Iraq war, Hamas electoral win, and Iran's ambitions make settlement with Palestinians still harder than before, says UCLA alumnus Itamar Rabinovich.

By Kevin Matthews, Senior Writer

Tel Aviv University President Itamar Rabinovich (UCLA PhD in History, 1971), a former ambassador to Washington and chief Israeli negotiator with Syria, explained to a UCLA audience Feb. 16 that prospects for an Israeli–Palestinian settlement were "not very auspicious" in the wake of the war in Iraq, Hamas's victory in Palestinian elections, and uncertainties in Israeli politics. His public talk was sponsored by the Center for Near Eastern Studies.

Rabinovich considered prospects for a settlement from international, regional, and local political vantage points.

Internationally, the key problem is the inability of the United States to embark on major new Mideast initiatives. Rabinovich said that the Bush administration's attempts to advance broad regional aims through war with Iraq, viewed by some supporters as a prelude to greater U.S. involvement in the Israeli–Palestinian crisis, have failed. Russia's relations with Iran and welcoming stance towards Hamas complicate matters, he said. Hamas (Islamic Resistance Movement), a Sunni Muslim group with armed as well as social-welfare components, is labeled a terrorist organization by Western countries and Israel.
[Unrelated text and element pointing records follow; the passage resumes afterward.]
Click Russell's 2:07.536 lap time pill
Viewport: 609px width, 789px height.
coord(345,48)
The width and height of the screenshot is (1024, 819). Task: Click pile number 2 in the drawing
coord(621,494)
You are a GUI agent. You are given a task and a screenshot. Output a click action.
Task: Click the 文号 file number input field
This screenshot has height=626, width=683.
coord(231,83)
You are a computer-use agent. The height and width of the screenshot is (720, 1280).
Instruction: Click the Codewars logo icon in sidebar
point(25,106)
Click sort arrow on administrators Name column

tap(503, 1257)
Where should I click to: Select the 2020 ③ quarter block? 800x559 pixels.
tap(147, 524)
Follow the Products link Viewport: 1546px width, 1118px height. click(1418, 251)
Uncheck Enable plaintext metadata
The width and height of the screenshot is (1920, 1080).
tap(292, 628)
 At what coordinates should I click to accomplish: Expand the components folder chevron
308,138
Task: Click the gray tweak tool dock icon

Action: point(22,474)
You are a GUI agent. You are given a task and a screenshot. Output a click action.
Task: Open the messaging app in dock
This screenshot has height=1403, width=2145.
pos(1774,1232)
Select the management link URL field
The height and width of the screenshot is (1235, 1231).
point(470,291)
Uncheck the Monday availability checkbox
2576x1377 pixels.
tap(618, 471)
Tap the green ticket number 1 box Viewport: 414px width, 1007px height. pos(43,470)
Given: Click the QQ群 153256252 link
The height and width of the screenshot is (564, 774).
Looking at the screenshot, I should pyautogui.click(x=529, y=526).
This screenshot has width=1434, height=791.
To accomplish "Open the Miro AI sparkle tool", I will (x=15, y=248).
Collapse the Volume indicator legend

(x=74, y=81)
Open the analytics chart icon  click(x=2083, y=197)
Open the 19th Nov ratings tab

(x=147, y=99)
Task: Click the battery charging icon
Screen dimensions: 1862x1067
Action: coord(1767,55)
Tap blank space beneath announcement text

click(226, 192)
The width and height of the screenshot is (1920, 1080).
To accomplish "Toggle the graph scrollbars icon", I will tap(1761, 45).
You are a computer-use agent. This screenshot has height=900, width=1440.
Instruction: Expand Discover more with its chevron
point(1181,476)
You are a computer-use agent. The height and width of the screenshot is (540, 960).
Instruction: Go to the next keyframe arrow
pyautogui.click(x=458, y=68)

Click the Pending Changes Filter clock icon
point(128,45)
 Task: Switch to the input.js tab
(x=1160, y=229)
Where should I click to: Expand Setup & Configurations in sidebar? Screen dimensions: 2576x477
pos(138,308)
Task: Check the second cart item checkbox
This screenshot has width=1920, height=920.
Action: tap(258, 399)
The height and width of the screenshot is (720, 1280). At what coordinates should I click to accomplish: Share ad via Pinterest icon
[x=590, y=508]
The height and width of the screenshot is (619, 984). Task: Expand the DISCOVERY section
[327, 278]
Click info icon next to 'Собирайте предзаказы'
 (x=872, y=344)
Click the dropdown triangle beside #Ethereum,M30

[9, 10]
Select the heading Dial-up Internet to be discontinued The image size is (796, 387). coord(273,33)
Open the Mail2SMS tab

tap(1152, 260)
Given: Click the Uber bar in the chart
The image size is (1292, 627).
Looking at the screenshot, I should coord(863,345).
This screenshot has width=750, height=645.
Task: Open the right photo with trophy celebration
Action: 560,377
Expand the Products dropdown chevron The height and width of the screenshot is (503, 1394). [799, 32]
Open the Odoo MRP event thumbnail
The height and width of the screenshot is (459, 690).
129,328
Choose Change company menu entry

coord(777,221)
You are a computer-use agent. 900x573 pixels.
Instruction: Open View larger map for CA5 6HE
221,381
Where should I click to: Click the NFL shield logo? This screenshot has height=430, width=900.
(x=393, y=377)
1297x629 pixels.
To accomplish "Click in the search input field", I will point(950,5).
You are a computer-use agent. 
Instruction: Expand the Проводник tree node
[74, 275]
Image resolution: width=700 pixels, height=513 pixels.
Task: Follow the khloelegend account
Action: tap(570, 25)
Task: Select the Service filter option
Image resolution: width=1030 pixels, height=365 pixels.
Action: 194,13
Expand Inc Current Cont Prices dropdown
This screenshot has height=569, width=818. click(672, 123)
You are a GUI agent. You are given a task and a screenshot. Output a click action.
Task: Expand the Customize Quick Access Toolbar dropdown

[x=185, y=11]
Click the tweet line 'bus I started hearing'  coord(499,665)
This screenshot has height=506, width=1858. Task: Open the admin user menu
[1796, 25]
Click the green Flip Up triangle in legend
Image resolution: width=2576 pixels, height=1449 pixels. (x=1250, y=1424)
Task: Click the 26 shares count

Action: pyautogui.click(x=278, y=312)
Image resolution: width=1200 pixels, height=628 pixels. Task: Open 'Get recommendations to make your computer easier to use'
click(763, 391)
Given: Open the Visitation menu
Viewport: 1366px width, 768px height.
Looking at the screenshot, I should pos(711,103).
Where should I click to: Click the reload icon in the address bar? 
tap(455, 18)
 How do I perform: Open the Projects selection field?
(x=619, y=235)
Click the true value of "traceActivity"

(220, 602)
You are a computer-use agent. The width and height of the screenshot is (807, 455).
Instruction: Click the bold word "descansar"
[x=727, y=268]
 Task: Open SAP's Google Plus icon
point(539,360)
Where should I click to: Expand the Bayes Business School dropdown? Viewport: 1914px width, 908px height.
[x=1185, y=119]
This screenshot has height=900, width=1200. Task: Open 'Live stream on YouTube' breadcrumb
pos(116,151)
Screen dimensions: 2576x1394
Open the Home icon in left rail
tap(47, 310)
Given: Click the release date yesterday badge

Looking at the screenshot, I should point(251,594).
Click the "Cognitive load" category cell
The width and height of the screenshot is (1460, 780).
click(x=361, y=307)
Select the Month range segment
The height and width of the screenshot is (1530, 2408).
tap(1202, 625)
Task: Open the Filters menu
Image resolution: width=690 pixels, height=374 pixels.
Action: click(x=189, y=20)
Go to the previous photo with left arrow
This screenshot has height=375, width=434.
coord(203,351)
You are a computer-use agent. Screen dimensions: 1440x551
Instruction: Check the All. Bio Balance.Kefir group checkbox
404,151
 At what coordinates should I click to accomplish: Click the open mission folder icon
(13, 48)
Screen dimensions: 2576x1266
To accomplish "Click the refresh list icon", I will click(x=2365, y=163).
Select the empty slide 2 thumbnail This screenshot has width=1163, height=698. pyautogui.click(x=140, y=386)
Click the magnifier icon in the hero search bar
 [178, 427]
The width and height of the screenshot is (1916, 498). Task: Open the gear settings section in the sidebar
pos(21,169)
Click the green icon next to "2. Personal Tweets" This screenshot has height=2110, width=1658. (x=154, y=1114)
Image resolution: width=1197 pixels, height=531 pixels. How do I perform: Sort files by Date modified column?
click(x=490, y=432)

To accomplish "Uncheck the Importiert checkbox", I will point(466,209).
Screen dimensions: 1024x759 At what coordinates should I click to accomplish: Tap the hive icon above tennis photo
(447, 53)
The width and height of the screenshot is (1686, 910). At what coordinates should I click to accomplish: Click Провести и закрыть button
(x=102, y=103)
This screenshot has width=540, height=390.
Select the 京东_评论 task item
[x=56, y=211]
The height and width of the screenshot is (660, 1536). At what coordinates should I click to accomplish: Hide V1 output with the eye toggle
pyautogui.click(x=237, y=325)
Within the Middle East, the spoiler's role is played by the Shiite theocracy in Iran, which does not stand to gain from an Israeli–Arab settlement, according to Rabinovich. Iran has an "ambitious leadership" with "an ideology to export" and growing influence in the region—especially in southern Lebanon via Hezbollah, in Syria, and among the newly empowered Iraqi Shia. During the question period following his talk, Rabinovich expressed concern that Iran could use its ties with Hamas to threaten central Israel militarily. On a separate point, he said that an Iran armed with nuclear weapons would be unlikely to use them at least in the short term but could attempt to constrain Israel with threats related to its "strategic capability." Iran denies that it is seeking nuclear arms.

"I interpret much of what the Iranians have been saying and doing in recent months" as an effort "to establish themselves as the major power in the Middle East and to [get] the United States to see them as such," Rabinovich said.

Depending on the nature of the relationship between Hamas and Iran and on the results of March 28 Israeli elections, he said, some "compatibility" is conceivable between the approaches of Israel and the Palestinian Authority. Rabinovich noted that Hamas may be amenable to a long-term truce with Israel, even though it will not sign a permanent peace deal, and that a continuation of Ariel Sharon's unilateral policy of "disengagement" from portions of the occupied territories could fit into such a truce.

In Israel, polls indicate strong support—enough to win 40 seats in the 120-seat Knesset—for the centrist Kadima party launched by Sharon before he suffered a stroke in January. Rabinovich said that between 75 and 80 seats will be divided among Labor, Likud, and newcomer Kadima; he was hesitant to speculate on government policies that coalition-building negotiations would largely determine.